Required action: Convert everything from the start of the records down to the line containing "This screenshot has" into a numbered list, omitting any blank lines.

Dataset excerpts:
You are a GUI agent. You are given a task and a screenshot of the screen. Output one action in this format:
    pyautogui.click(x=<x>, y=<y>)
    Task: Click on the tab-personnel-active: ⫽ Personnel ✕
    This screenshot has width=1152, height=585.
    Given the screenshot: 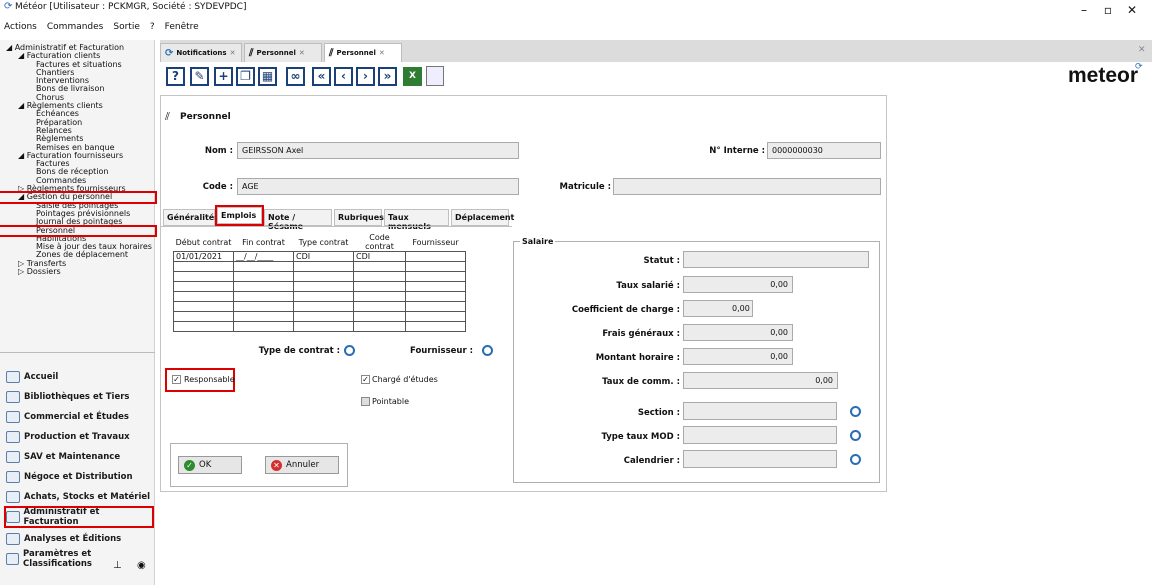 What is the action you would take?
    pyautogui.click(x=363, y=52)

Worked solution:
1. You are a GUI agent. You are given a task and a screenshot of the screen. Output one action in this format:
2.     pyautogui.click(x=<x>, y=<y>)
3.     Task: Click on the tab-personnel-active: ⫽ Personnel ✕
4.     This screenshot has width=1152, height=585.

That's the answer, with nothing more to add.